[Start of Attachment]
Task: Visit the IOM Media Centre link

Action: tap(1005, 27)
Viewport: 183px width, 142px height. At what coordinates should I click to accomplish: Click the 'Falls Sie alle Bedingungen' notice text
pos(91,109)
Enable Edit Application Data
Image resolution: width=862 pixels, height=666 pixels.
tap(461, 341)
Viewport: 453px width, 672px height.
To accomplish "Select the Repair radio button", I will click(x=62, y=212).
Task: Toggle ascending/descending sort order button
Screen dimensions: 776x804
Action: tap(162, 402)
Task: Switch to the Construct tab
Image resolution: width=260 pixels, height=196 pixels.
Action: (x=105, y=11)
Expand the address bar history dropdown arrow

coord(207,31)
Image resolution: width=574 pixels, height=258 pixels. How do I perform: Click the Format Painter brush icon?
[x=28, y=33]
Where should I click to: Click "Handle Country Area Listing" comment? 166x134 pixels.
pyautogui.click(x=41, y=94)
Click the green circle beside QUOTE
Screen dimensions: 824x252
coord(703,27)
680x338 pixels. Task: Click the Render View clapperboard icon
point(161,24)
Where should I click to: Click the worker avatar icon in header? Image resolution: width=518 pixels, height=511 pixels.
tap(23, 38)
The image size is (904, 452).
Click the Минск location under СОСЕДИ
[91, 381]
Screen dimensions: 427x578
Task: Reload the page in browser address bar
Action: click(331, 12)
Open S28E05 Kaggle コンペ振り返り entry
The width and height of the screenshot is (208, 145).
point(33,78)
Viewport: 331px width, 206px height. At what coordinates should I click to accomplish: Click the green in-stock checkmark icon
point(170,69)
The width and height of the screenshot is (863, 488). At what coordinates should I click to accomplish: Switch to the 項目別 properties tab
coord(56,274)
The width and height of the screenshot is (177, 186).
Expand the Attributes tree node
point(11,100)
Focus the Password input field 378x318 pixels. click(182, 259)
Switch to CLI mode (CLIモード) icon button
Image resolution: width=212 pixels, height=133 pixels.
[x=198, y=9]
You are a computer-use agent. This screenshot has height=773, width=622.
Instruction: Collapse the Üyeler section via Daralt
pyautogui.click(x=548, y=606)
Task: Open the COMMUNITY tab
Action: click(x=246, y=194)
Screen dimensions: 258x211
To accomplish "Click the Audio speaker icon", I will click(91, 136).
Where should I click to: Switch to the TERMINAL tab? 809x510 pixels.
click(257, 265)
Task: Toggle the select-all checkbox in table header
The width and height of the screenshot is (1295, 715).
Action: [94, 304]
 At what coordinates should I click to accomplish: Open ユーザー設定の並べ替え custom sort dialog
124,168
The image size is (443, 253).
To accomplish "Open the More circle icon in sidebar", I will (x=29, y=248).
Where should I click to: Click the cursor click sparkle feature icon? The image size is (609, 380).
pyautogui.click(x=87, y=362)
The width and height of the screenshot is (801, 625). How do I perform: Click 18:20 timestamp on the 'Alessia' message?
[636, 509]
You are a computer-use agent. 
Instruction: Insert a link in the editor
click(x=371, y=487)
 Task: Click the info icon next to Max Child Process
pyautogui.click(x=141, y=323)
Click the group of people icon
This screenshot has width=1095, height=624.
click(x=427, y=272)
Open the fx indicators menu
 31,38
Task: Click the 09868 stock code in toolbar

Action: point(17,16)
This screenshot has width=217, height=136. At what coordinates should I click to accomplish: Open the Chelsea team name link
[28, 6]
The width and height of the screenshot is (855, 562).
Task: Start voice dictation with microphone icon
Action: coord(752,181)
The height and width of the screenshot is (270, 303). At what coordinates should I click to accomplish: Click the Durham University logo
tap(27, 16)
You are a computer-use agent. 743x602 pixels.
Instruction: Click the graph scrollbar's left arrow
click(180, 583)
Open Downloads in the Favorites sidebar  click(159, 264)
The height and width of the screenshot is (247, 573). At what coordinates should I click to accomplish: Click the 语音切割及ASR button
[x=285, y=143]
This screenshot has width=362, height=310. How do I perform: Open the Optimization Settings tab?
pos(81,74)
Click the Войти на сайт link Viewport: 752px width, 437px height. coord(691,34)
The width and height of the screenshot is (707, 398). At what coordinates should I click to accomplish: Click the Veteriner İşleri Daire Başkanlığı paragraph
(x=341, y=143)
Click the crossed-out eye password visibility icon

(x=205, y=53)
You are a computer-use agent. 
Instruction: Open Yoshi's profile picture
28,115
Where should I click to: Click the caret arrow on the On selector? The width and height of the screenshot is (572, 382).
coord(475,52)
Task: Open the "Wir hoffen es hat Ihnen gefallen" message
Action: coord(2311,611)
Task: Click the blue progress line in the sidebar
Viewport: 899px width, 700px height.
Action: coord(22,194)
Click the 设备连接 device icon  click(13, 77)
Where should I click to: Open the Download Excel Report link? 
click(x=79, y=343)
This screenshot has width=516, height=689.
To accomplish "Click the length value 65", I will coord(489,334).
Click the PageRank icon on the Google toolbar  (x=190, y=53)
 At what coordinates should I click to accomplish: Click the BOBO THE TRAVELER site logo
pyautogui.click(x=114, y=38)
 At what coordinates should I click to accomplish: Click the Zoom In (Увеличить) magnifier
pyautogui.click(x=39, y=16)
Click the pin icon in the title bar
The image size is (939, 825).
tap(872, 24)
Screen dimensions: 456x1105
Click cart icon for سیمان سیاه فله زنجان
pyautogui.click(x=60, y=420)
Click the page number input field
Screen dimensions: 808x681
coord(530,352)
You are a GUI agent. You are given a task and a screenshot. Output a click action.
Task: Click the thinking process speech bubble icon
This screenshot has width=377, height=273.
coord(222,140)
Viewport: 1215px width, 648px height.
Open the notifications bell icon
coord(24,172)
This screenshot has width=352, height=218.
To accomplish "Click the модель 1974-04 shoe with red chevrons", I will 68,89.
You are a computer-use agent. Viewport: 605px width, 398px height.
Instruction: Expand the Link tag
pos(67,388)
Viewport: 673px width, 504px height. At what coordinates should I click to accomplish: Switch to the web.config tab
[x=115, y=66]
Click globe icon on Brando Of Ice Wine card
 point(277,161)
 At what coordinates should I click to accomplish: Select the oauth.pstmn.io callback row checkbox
[End of Attachment]
* **Your assignment**: Find and copy each line of the material that holds the word "sidebar".

* **Result**:
To accomplish "Open the More circle icon in sidebar", I will (x=29, y=248).
Open Downloads in the Favorites sidebar  click(159, 264)
Task: Click the blue progress line in the sidebar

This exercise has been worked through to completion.